Simonelli und Gianviti aber haben nicht viel mehr zu bieten als Tito Carpi im Streifen zuvor. Ein selten dämlicher Versuch, Sartana mit rollenden Baumstämmen zu erschlagen (!) hier (von Carnimeo leider zusätzlich ganz schwach umgesetzt), vier buchstäblich aus dem Nichts gezauberte Revolverhelden-Brüder eines zu Beginn aus dem Weg geräumten Ganoven dort. Hauptsache Garkos Colt glüht und die 90 Minuten werden irgendwie voll. Zwischendurch hat man bei der Feuerwerksnummer gar das Gefühl, die beiden könnten sogar bei „Sabata“ abgekupfert haben, aber das ist selbstverständlich reine Spekulation und kann bei den damaligen Produktionsumständen auch kompletter Zufall sein. Dankbar darf man jedenfalls dafür sein, dass die Autoren ihre Titelfigur hier nach „Sono Sartana, Il Vostro Becchino“ zum zweiten Mal ganz kurz ermitteln lassen. Die Krimi-Komponente war ja einer der Gründe dafür, dass das zweite Abenteuer des Mannes mit dem schwarzen Cape so positiv ausgefallen ist. Zwar ist man sich am Ende sicher, dass alles nur Show war, aber sie haben diesen Punkt zumindest nicht gleich wieder völlig verworfen. Mehr darf von einem italienischen Genrefilm dieser Tage auch einfach nicht erwartet werden. Zugutehalten muss man den beiden außerdem, dass ihre Version der Story wesentlich einfacher und – glaubt es oder glaubt es nicht – tatsächlich von Anfang bis Ende zu durchsteigen ist. Das erlaubt einen Zugang zu der, hust, Geschichte, den weder Parolinis Erstling noch Carnimeos Vorgänger bieten konnten und der durchaus dazu geeignet ist, einen bei der Stange zu halten.

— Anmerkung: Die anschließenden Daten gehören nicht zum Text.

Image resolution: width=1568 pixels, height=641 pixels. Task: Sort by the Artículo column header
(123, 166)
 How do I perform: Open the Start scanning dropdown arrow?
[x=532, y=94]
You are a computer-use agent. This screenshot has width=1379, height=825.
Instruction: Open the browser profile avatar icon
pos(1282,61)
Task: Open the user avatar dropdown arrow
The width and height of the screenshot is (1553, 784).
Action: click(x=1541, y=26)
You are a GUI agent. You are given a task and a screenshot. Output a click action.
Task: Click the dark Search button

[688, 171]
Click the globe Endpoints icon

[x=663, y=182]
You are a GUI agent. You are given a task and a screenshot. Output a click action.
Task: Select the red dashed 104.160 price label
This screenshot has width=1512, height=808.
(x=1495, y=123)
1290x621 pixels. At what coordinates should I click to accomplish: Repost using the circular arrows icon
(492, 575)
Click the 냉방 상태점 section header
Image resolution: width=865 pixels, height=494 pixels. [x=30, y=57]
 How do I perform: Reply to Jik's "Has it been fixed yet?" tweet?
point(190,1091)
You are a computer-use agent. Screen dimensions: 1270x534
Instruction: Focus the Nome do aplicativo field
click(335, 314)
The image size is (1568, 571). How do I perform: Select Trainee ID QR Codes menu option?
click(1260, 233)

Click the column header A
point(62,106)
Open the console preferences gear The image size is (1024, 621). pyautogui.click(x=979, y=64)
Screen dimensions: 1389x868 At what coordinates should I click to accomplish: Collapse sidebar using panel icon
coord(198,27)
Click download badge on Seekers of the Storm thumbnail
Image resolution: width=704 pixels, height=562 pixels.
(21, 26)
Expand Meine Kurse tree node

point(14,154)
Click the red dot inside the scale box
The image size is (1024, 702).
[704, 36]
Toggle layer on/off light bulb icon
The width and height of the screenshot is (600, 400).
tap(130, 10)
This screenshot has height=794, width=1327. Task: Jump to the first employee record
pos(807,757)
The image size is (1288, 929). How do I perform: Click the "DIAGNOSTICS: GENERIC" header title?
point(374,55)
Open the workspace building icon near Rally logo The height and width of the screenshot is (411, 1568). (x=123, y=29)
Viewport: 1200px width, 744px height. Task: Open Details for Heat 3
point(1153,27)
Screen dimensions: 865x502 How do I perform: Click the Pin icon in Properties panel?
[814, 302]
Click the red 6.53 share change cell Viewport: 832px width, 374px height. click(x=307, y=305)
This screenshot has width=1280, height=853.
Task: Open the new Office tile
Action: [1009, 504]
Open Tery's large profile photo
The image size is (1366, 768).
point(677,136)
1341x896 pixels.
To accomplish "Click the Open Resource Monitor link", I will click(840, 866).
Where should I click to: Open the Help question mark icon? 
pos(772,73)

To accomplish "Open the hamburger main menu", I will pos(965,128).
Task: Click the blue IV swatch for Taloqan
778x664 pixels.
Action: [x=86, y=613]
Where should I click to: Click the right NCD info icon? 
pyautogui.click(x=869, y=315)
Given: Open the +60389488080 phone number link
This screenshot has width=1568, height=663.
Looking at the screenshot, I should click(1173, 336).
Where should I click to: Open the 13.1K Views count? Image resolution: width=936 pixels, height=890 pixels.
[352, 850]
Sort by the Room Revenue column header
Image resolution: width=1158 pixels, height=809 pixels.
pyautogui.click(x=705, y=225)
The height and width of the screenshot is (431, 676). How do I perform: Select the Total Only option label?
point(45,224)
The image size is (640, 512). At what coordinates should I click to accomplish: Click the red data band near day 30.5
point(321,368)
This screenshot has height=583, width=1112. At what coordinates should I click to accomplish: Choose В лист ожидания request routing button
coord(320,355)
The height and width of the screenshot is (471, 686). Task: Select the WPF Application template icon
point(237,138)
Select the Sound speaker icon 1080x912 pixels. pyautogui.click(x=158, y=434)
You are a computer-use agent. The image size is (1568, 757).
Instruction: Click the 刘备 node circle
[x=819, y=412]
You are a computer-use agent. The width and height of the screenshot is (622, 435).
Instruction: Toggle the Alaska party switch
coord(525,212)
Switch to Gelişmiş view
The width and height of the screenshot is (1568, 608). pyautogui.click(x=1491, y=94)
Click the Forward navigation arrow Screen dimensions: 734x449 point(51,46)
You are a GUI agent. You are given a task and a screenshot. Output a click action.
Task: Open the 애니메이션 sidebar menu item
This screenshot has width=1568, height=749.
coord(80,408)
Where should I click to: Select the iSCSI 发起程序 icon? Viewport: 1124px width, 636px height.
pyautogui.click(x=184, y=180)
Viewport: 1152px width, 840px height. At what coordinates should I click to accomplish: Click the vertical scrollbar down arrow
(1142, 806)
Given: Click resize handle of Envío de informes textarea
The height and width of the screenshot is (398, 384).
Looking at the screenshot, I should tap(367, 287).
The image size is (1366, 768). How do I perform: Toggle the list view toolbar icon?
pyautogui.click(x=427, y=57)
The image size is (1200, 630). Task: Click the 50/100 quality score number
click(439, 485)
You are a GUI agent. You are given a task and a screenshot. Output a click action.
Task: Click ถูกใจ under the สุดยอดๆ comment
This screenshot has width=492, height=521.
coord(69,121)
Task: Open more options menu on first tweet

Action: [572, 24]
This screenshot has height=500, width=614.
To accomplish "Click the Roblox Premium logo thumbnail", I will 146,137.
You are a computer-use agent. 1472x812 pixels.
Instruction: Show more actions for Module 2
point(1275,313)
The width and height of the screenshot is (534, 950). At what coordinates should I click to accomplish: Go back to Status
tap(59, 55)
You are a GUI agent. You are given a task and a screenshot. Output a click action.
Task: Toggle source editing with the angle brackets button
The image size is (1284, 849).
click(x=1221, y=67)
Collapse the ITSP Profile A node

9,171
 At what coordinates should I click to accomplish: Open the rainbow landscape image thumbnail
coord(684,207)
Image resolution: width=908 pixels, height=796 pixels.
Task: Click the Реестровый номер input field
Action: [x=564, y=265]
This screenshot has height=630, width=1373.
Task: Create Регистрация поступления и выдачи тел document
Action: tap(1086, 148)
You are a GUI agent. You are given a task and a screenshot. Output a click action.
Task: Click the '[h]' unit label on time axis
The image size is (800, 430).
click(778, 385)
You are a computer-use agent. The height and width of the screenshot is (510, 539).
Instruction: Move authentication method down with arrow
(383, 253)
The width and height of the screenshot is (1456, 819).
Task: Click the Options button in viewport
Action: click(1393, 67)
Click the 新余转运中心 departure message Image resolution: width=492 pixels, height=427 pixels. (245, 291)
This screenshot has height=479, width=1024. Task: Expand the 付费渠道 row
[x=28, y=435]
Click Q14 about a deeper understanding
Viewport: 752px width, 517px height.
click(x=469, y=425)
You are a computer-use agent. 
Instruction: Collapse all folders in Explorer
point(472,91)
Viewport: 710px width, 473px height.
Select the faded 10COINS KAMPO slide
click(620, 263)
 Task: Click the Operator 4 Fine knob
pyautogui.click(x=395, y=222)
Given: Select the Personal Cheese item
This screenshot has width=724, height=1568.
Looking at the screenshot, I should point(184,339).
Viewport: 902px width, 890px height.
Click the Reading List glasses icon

Denn Giuliano Carnimeos Regie ist, allen Lobeshymnen im Netz zum Trotz, hier keinesfalls überragend und noch nicht mal sonderlich einfallsreich, sondern höchstens ordentlich mit kleineren Ausreißern nach unten zu nennen. Seine Atmosphäre überzeugt so gar nicht, was vor allem an der mal wieder wahllosen Zusammenstellung der hinlänglich bekannten Drehorte liegt (ein wenig aber auch hier der schlechten DVD-Qualität geschuldet sein mag) und seine Action-Szenen gab’s alle schon mal besser von ihm. Nein, nein, seine Inszenierung ist ebenso durchschnittlich wie sein gesamtes Werk und daher kaum geeignet, hier in Ekstase auszubrechen. Selbiges gilt für die Leistung von Kameramann Stelvio Massi.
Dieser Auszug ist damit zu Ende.